Scaling Image and Video Generation via Test-Time Evolutionary Search

📝 Paper Summary

Test-Time Scaling (TTS) Generative Models (Diffusion & Flow)

EvoSearch improves generative quality at inference time by treating the denoising trajectory as an evolutionary search, actively mutating intermediate latent states to discover high-reward samples without model retraining.

Core Problem

Existing test-time scaling methods for diffusion models (like Best-of-N or particle sampling) are inefficient or constrained to a fixed initial candidate pool, failing to actively explore the high-dimensional latent space.

Why it matters:

Training-time scaling is hitting limits due to data depletion and soaring computational costs, making inference-time compute a critical new frontier
Current search methods (Best-of-N) waste compute on low-quality trajectories and lack the ability to correct course or discover novel modes during sampling
Standard fine-tuning methods (RL, backprop) often lead to reward over-optimization and mode collapse, sacrificing sample diversity

Concrete Example: In a standard diffusion process, if the initial noise candidates all lead to mediocre images, methods like Particle Sampling can only re-weight these bad options.
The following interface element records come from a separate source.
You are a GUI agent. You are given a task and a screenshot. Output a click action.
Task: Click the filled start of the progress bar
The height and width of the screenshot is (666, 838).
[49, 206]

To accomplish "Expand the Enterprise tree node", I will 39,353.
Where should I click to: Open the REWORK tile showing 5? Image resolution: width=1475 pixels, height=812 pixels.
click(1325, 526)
EvoSearch, however, would 'mutate' a promising intermediate state into a new, unmapped region of the latent space, potentially discovering a high-quality image that wasn't in the original pool.

Key Novelty

Evolutionary Search on Denoising Trajectories

Reformulates the sequential denoising process as an evolving population where 'offspring' are generated by mutating the latent states of high-performing 'parents'
Transforms deterministic Flow-ODE sampling into a stochastic SDE process to enable exploration and variation in flow-based models
Leverages the insight that high-quality latent states are clustered, using specialized mutation operators to explore neighborhoods of best-performing particles

Architecture

Overview of the EvoSearch framework showing the evolution pipeline along the denoising trajectory.

Evaluation Highlights

Wan 1.3B model using EvoSearch achieves competitive performance with the 10x larger Wan 14B model (video generation)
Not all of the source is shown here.